難治性疼痛とは、さまざまな原因により痛みが持続する病態です。麻酔科ペインクリニック外来では、患者さんの痛みの症状に応じて、薬物療法や神経ブロックによる治療を行っています。難治性疼痛の詳しい原因はわかっていないため、薬物療法や神経ブロックでは十分な治療効果を得ることが難しい患者さんもいます。そのような患者さんに対して、難治性疼痛の最新治療である脊髄(せきずい)刺激療法を行っています。

難治性疼痛とはどんな病気?

難治性疼痛とは、さまざまな原因により痛みが持続する病態です。患者さんの痛みの症状に応じて、薬物療法や神経ブロックによる治療を行います。薬物療法では、解熱鎮痛剤以外にも抗てんかん薬や、抗うつ薬を治療目的に使用する場合があります。

また、痛みが強い患者さんには薬の量や使用期間について約束をしたうえで、医療用麻薬を使用する場合もあります。

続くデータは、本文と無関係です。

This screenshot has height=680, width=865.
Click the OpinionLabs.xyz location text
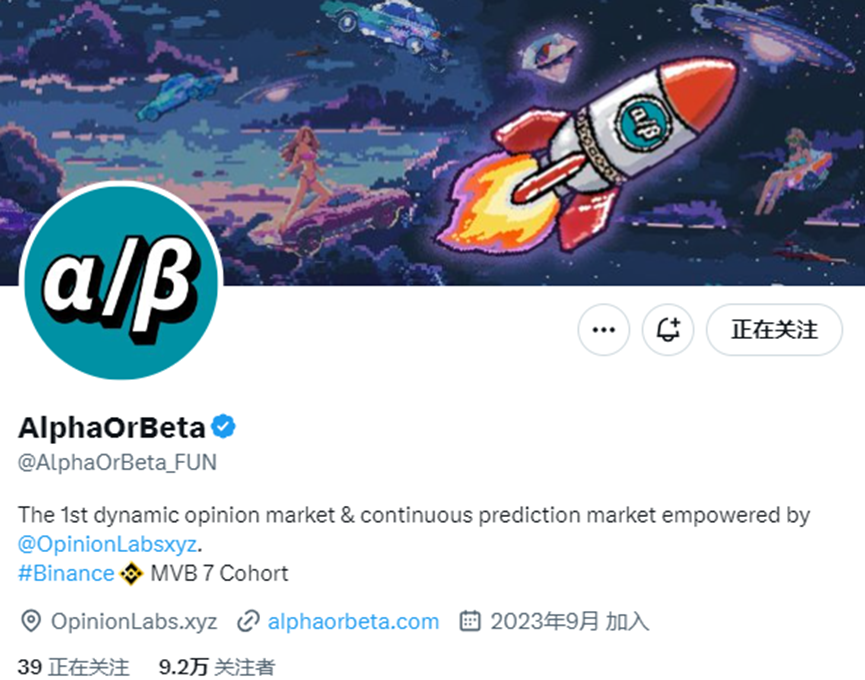[x=134, y=622]
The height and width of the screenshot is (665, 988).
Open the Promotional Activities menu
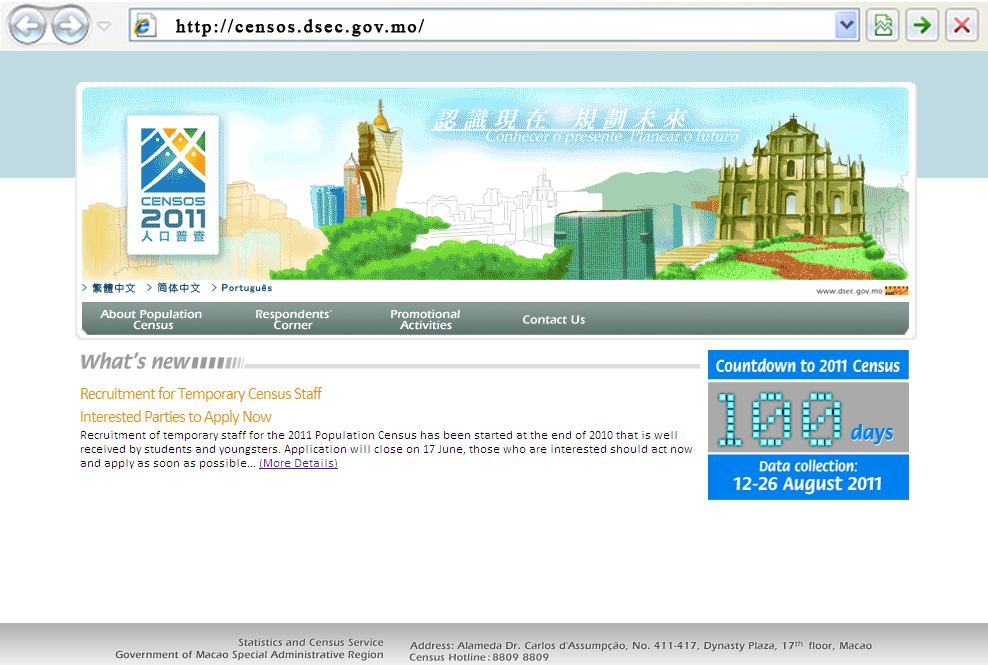point(425,320)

神経の異常な興奮が痛みの原因となっている患者さんには神経ブロックを行います。神経ブロックには神経の異常な興奮を抑える局所麻酔薬や、神経の炎症を抑えるステロイドを使用します。

残念ながら、難治性疼痛の詳しい原因はわかっていないため、薬物療法や神経ブロックでは十分な治療効果が得られない患者さんもいます。

脊髄刺激療法はどんな治療法?

脊髄刺激療法は背骨の中の硬膜外腔(こうまくがいくう)という場所に細い電極を留置して、脊髄を刺激することにより痛みを和らげる治療法です。私たち麻酔科医が手術を受ける患者さんに対して行う、硬膜外麻酔という処置を応用しています。

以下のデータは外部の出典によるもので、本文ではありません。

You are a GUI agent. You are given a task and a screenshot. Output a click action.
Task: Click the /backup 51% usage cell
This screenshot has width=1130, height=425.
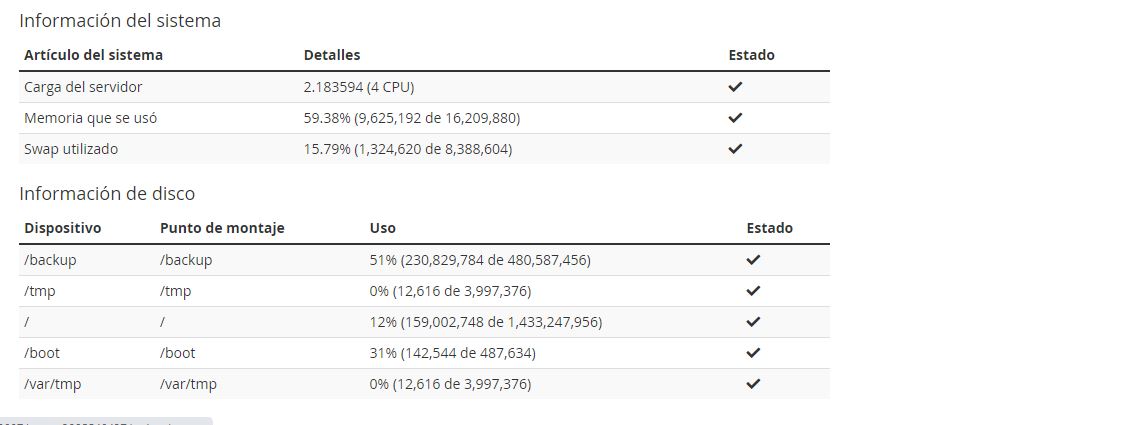(480, 260)
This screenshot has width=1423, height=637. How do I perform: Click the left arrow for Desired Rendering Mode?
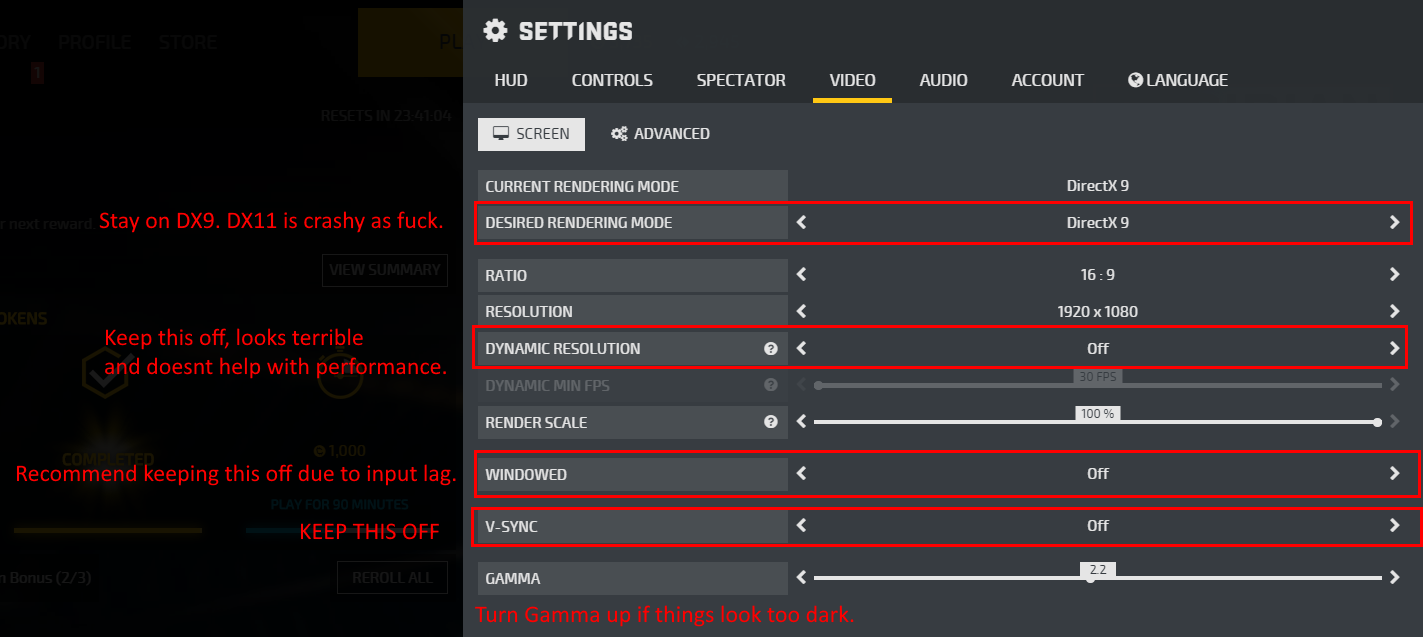click(x=801, y=223)

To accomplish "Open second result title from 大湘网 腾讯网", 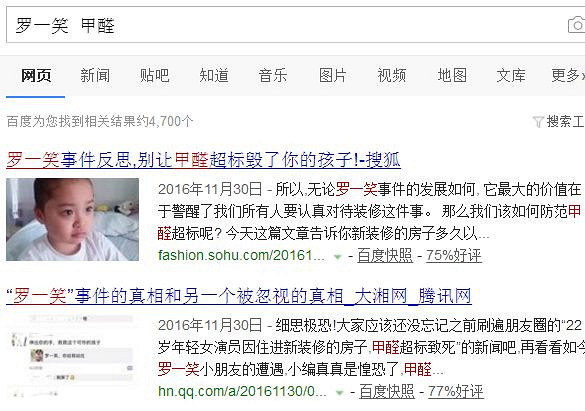I will (239, 296).
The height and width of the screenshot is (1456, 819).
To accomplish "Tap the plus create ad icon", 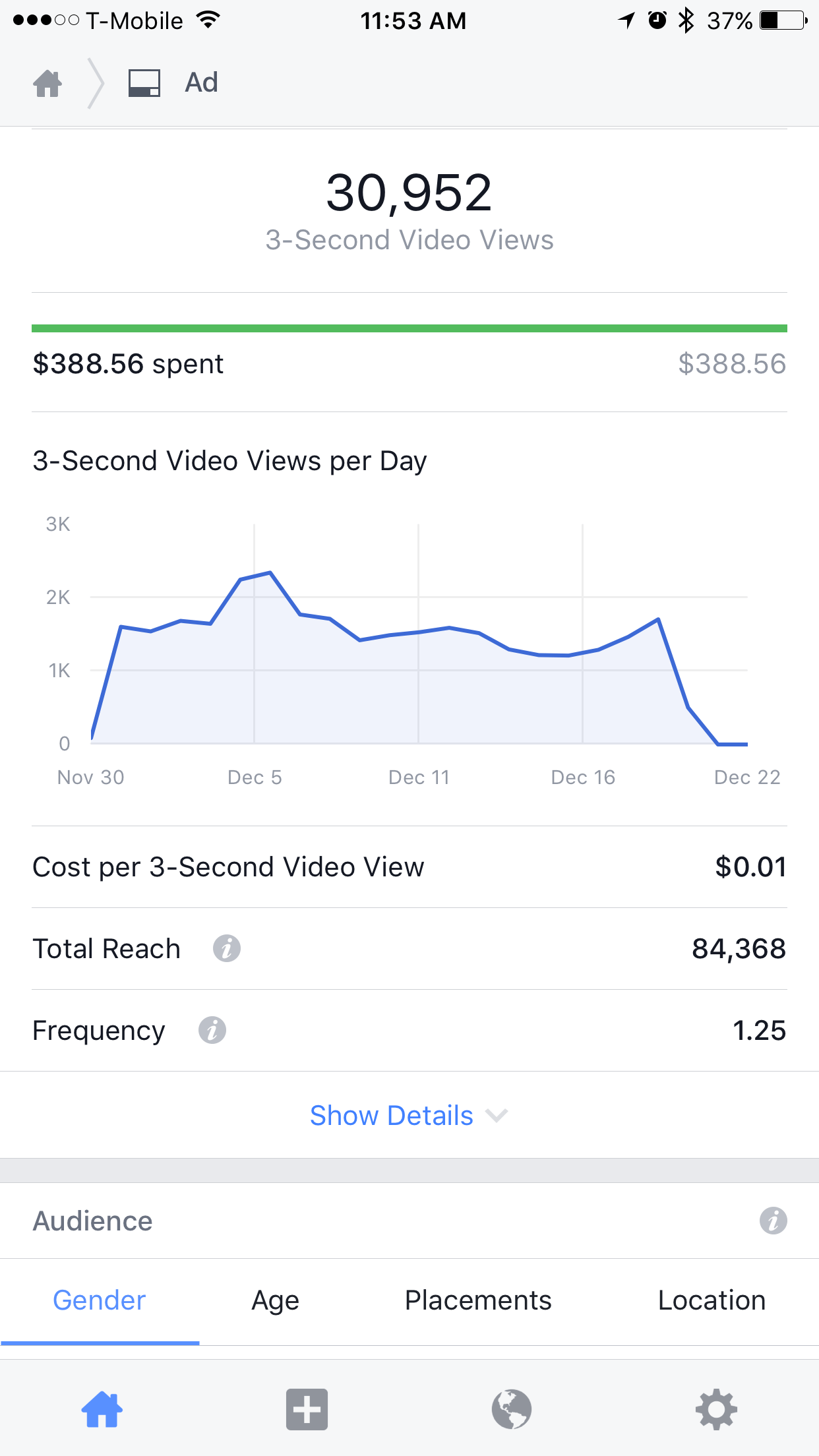I will 307,1409.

脊髄刺激療法は難治性疼痛のなかでも、神経障害性疼痛、虚血性(きょけつせい)疼痛(閉塞性動脈硬化症(へいそくせいどうみゃくこうかしょう)など)、脊椎(せきつい)手術後症候群、有痛性糖尿病性末梢神経障害による痛みに対して治療効果が高いと報告されています。

脊髄刺激療法はどう行うの?

脊髄刺激療法は、硬膜外腔に留置する電極の位置を調整する必要があるため、X線透視下に行います(図1)。

イラスト
図1 脊髄刺激療法の様子

患者さんにうつ伏せになってもらい、X線で背骨を確認しながら注射をして、硬膜外腔に電極を留置します(図2)。電極からの電気刺激により、痛みのある箇所に刺激が加わることを確認します。1週間程度の試験期間(トライアル期間)で脊髄刺激療法の治療効果を評価して、痛みが半分から3分の1程度に軽減されていれば有効と判断します。

図
図2 脊髄刺激装置と電極の模式図

脊髄刺激療法が痛みに有効だった患者さんには、ジェネレータ(充電式電池)を体に植え込みます。脊髄刺激療法についてイメージしづらい場合は、不整脈のある患者さんが体内に植え込んでいるペースメーカーを想像してください。

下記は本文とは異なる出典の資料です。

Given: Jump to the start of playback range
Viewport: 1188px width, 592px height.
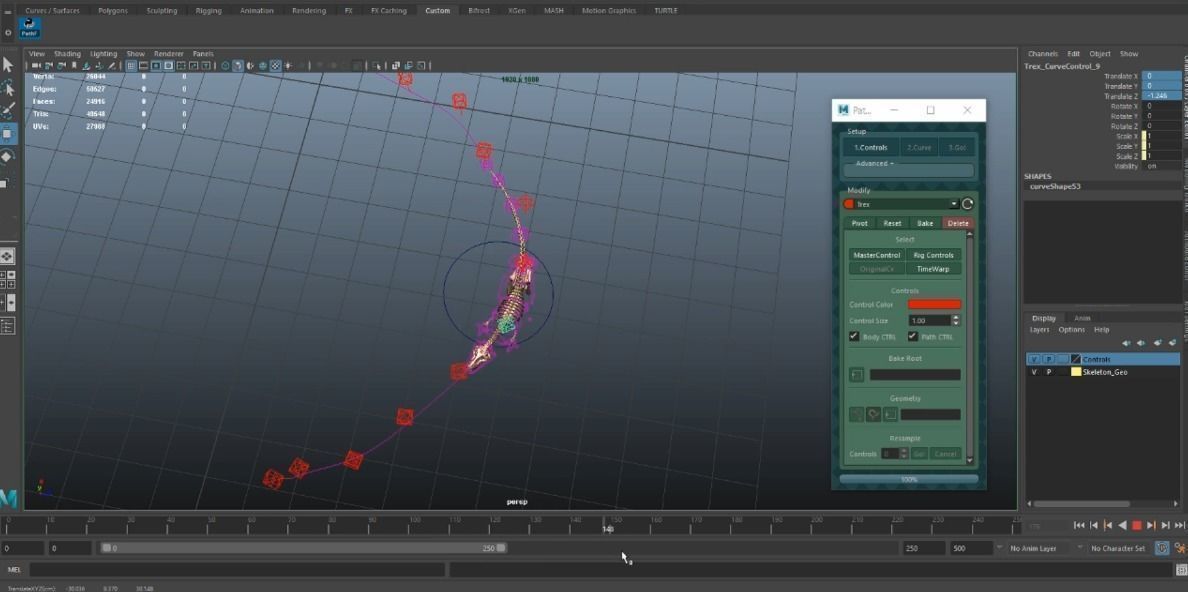Looking at the screenshot, I should click(x=1079, y=525).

脊髄刺激療法により難治性疼痛の痛みが和らぐことで、日常生活動作の改善や生活の質の向上が期待できます。さらには服用していた鎮痛薬を減らすことで、薬の副作用を減らせる可能性があります。

脊髄刺激療法を受けた後はどうなるの?

脊髄刺激療法を受けた後は患者さん自身がプログラマを使用して、電極の刺激強度・頻度(ひんど)を調整します。患者さんの生活スタイルに合わせたプログラムの設定が可能で、痛みの変化に合わせて、患者さん自身で刺激の調整をすることが可能です。脊髄刺激療法により痛みが和らぐことで、痛みに対して服用していた薬の量を減らすことが可能となり、薬の副作用が減ることが期待できます。

脊髄刺激療法は体の中に電極、ジェネレータといった金属を植え込む治療になるため、一部の医療機器の使用に注意が必要な場合があります。